SUPPLIED RECORDS:
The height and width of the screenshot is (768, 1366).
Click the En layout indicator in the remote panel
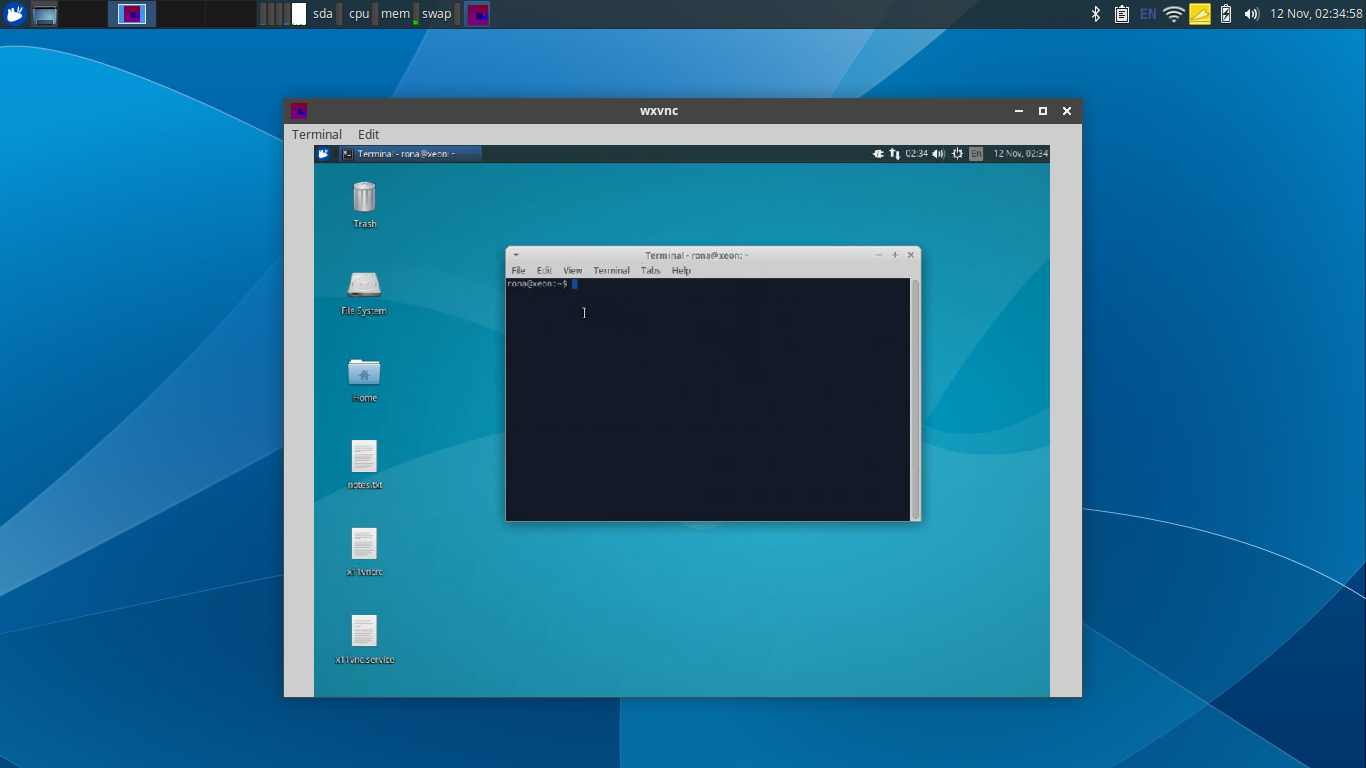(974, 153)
--
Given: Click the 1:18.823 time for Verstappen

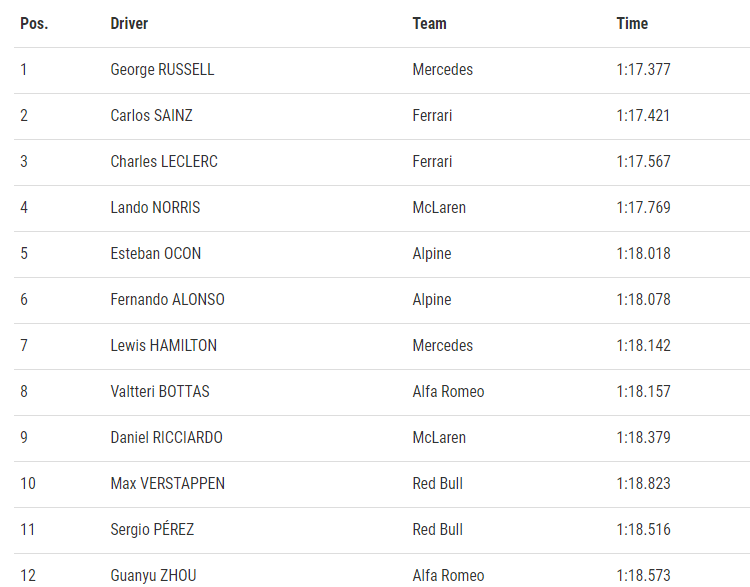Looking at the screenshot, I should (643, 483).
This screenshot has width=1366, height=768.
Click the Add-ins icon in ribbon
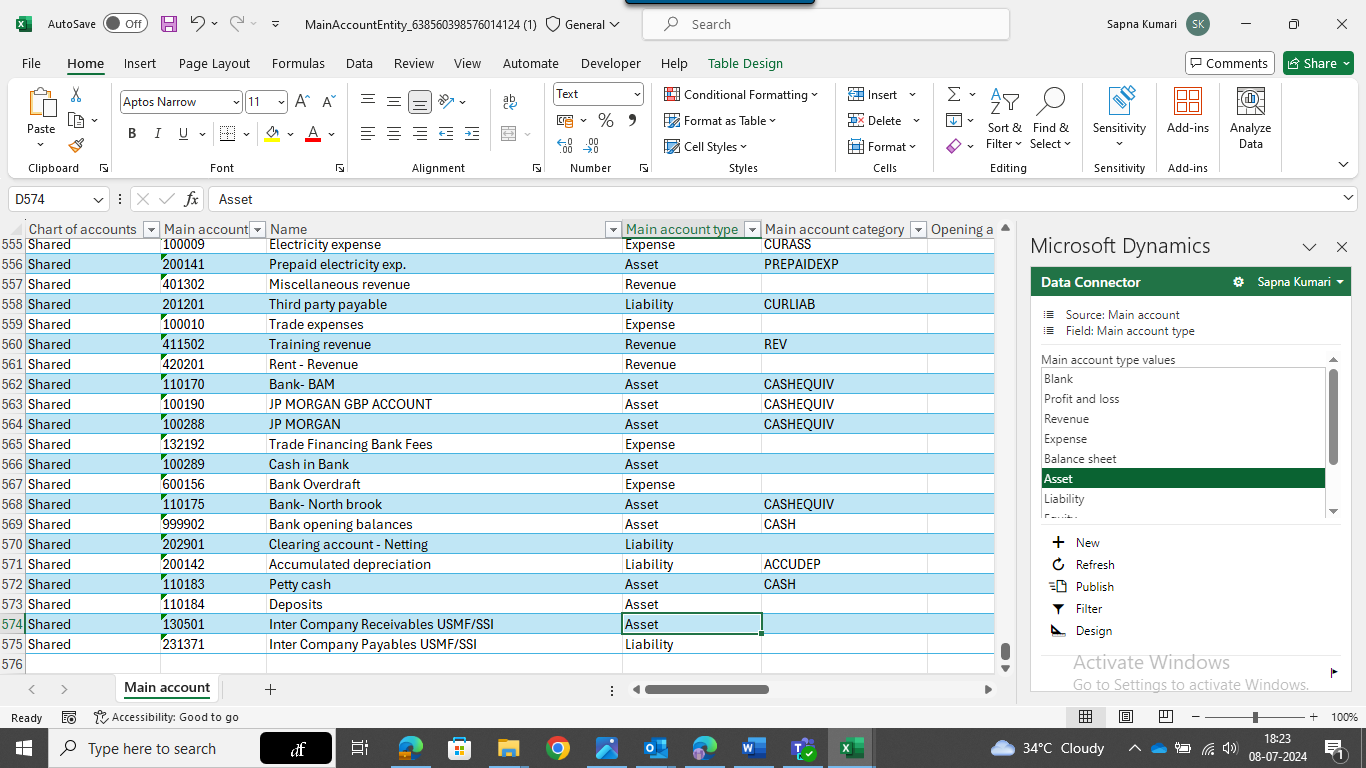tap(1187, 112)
...
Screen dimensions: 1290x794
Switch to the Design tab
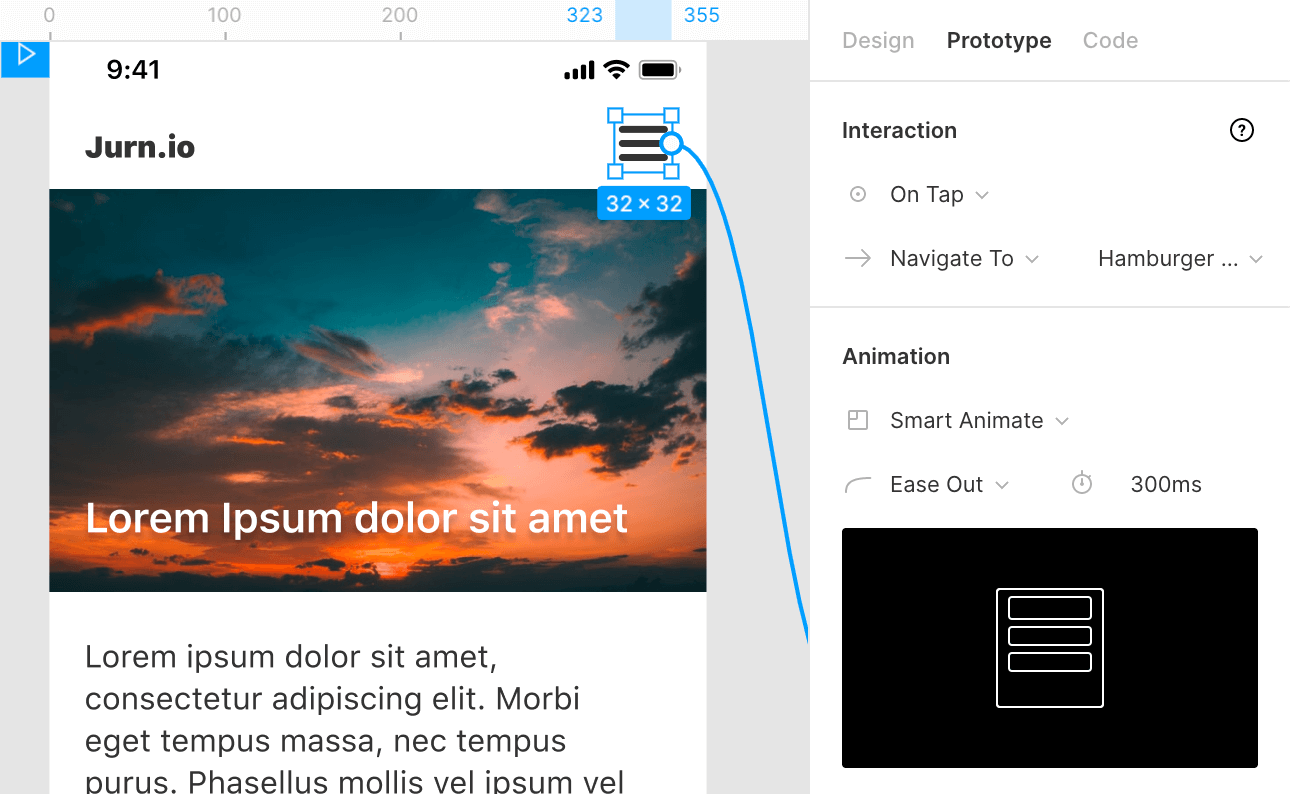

EXERCISE REQUIREMENTS:
Extract each line from the listing that holds the word "width".

ANSWER AREA:
The height and width of the screenshot is (768, 1366).
This screenshot has width=1366, height=768.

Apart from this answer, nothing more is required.